Disitulah letak dilemanya, karena tantangan untuk terus menang tidak pernah berhenti; Anda tidak dapat menyelesaikan manajemen sepakbola. Selalu ada satu pertandingan lagi, satu musim lagi, satu klub lagi yang perlu ditingkatkan. Bagaimana Anda bisa berpuas diri ketika akan selalu ada gunung lain yang harus didaki?
Keluarga Cowley ditugaskan untuk membuat Huddersfield Town bertekuk lutut dan maju lagi.
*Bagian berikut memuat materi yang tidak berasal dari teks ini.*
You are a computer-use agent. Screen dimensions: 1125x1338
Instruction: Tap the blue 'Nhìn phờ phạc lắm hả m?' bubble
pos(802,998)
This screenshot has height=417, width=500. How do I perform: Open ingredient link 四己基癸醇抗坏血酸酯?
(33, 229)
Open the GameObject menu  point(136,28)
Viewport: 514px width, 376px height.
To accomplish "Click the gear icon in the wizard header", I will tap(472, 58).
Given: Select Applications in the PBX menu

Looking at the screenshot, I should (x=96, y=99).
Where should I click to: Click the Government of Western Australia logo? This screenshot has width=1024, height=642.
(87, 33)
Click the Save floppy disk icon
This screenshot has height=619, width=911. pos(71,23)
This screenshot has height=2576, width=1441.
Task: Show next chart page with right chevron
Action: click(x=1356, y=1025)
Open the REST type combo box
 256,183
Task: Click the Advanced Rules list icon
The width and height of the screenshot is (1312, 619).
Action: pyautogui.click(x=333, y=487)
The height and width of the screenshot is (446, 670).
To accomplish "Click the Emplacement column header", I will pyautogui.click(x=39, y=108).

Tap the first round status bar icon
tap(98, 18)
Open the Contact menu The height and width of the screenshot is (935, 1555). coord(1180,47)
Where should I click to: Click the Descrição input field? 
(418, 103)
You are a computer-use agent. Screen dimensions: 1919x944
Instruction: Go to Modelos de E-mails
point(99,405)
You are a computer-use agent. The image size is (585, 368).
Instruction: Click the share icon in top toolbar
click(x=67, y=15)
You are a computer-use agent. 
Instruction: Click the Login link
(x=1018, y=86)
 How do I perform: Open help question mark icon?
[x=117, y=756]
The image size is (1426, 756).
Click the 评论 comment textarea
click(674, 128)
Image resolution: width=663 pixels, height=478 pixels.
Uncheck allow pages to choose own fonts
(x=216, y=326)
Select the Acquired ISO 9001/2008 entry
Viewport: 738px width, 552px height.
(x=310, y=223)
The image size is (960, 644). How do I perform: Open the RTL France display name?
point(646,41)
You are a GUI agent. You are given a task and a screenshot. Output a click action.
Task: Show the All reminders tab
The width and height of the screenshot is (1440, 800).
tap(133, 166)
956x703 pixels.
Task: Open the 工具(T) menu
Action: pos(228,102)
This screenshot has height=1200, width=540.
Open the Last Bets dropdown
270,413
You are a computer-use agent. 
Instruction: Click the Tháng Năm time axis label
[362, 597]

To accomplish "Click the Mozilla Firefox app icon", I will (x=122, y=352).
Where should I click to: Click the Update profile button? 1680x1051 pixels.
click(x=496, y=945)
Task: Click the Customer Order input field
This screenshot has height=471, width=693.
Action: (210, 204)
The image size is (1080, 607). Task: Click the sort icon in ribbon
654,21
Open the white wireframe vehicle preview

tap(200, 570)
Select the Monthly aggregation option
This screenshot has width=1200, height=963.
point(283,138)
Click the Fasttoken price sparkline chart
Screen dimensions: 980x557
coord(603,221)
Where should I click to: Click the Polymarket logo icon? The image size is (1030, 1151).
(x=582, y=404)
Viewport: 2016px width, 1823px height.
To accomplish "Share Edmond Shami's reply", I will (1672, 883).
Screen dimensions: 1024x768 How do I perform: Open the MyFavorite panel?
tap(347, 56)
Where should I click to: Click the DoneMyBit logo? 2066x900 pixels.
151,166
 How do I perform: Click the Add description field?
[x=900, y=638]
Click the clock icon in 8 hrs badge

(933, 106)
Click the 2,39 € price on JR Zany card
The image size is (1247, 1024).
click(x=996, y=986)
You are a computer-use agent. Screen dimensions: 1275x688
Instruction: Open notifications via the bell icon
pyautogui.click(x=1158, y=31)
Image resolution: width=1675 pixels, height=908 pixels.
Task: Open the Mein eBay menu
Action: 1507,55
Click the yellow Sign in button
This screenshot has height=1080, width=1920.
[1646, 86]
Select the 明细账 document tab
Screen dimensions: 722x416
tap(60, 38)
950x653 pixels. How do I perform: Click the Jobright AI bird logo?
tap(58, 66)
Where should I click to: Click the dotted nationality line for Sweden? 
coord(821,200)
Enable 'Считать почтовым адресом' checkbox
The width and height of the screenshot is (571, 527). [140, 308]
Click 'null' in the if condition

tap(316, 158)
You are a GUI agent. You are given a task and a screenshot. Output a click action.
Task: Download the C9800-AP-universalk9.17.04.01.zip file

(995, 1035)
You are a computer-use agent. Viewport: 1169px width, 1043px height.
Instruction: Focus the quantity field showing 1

Mereka tiba di klub yang telah memenangkan tiga dari 51 pertandingan terakhirnya. Ketika mereka naik peringkat, pengawasan menjadi lebih ketat dan tekanan semakin besar, namun mereka tampaknya semakin menikmatinya.
“Kepuasan itu berbahaya,” kata Danny. “Saya memberikan diri saya satu minggu untuk merasa puas, biasanya pada pertengahan bulan Mei di kursi berjemur di suatu tempat. Namun semakin baik Anda melakukannya, semakin keras Anda bekerja. Itu sangat mudah untuk dikatakan, tetapi saya mendukungnya dengan tindakan. Saya melihat ke orang tua saya, dan mereka tidak kenal lelah. Saya melihat mereka dan berpikir, 'Itulah yang saya inginkan'.
“Anda mendapatkan satu kehidupan, yang memberi Anda satu kesempatan. Saya tahu ini kedengarannya agak palsu, tapi saya akan mencoba menjalani setiap detiknya dan memastikan bahwa apa pun yang terjadi, saya tahu saya sudah melakukan yang terbaik yang saya bisa. Kita semua bisa terus belajar dan terus berusaha menjadi lebih baik. Karena belajar adalah segalanya, dan belajar adalah proses yang terus-menerus.”